You are viewing a plain text version of this content. The canonical link for it is here.

Posted to mapreduce-user@hadoop.apache.org by MONTMORY Alain <al...@thalesgroup.com> on 2011/09/08 10:58:07 UTC

How to count records in FileInputFormat (MapFile, SequenceFile ?)

Hi everyBody,

In my application the treatment of the whole dataset (that we called CycleWorkflow) may have a duration of several weeks and we want (mandatory) to split the CycleWorkflow into multiple DayWorkflow.
The actual system use a traditionnal RDBMS approach and use SQL OFFSET LIMIT to split the dataset (potentially 80 billions rows in  one table) into smaller datasets. We are actually (re)designing the application using Hadoop/Cascading/HDFS and we try to found a feature to split MapFile in input (with 80 billions key) according to the number of record.
CycleDataset = 10000 <key,value> record
Split1 = 0 <key,value>  to 1000<key,value>    = Dataset for DayWorkflow1
Split2 = 2000 <key,value>  to 3000<key,value>   = Dataset for DayWorkflow2
Split3 = 3000 <key,value>  to 4000<key,value>   = Dataset for DayWorkflow3
etc
We expect to use MapFile  (is it a good choice? or is there another existing file format? (HFile?) more suitable for this usage...).
The progress  monitoring (bargraph in a GUI) of DayWorkflowX are currently done with the number of record already processed by this workflow.

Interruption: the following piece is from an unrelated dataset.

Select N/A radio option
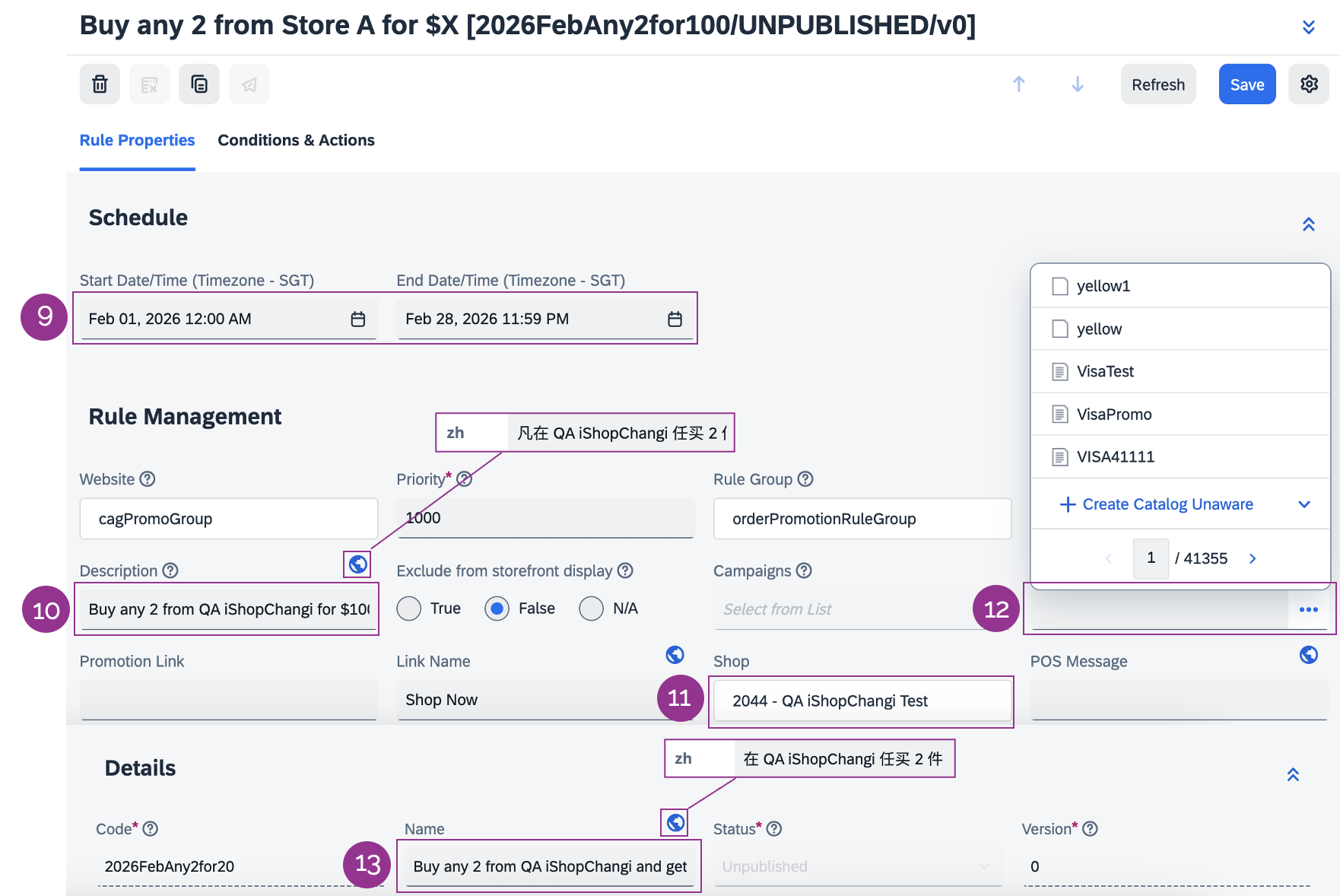[x=591, y=608]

In MapFile class i don't find API to count record efficiently.. am I missing something ? (probably yes..)
Which solution do you suggest to split Input Dataset according to the number of <key,value> record ?

Thank you for your response..

Regards,

Alain
(we are using Hadoop 0.20.xx version)

[@@THALES GROUP RESTRICTED@@]

RE: How to count records in FileInputFormat (MapFile, SequenceFile ?)

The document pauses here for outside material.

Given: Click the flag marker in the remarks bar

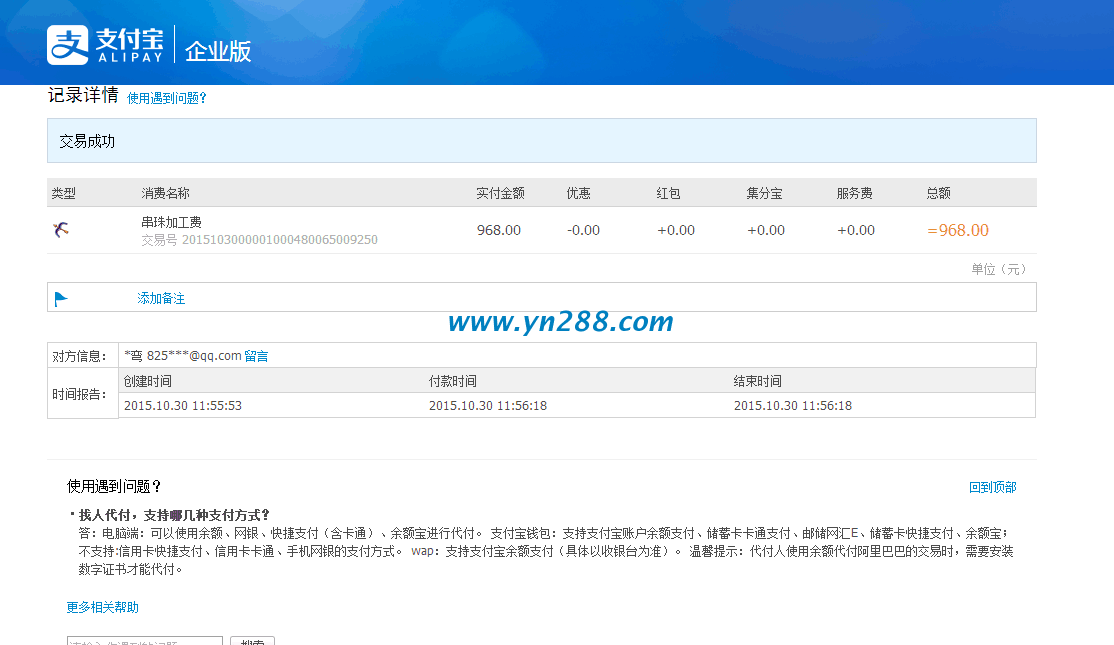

Posted by MONTMORY Alain <al...@thalesgroup.com>.

Anyone which have an advice ? or i am not at the right place ?
or mayde my question is stupid...
Thank You

Alain

[@@THALES GROUP RESTRICTED@@]

De : MONTMORY Alain [mailto:alain.montmory@thalesgroup.com]
Envoyé : jeudi 8 septembre 2011 10:58
À : mapreduce-user@hadoop.apache.org
Objet : How to count records in FileInputFormat (MapFile, SequenceFile ?)

Hi everyBody,

In my application the treatment of the whole dataset (that we called CycleWorkflow) may have a duration of several weeks and we want (mandatory) to split the CycleWorkflow into multiple DayWorkflow.
The actual system use a traditionnal RDBMS approach and use SQL OFFSET LIMIT to split the dataset (potentially 80 billions rows in  one table) into smaller datasets. We are actually (re)designing the application using Hadoop/Cascading/HDFS and we try to found a feature to split MapFile in input (with 80 billions key) according to the number of record.
CycleDataset = 10000 <key,value> record
Split1 = 0 <key,value>  to 1000<key,value>    = Dataset for DayWorkflow1
Split2 = 2000 <key,value>  to 3000<key,value>   = Dataset for DayWorkflow2
Split3 = 3000 <key,value>  to 4000<key,value>   = Dataset for DayWorkflow3
etc
We expect to use MapFile  (is it a good choice? or is there another existing file format? (HFile?) more suitable for this usage...).
The progress  monitoring (bargraph in a GUI) of DayWorkflowX are currently done with the number of record already processed by this workflow.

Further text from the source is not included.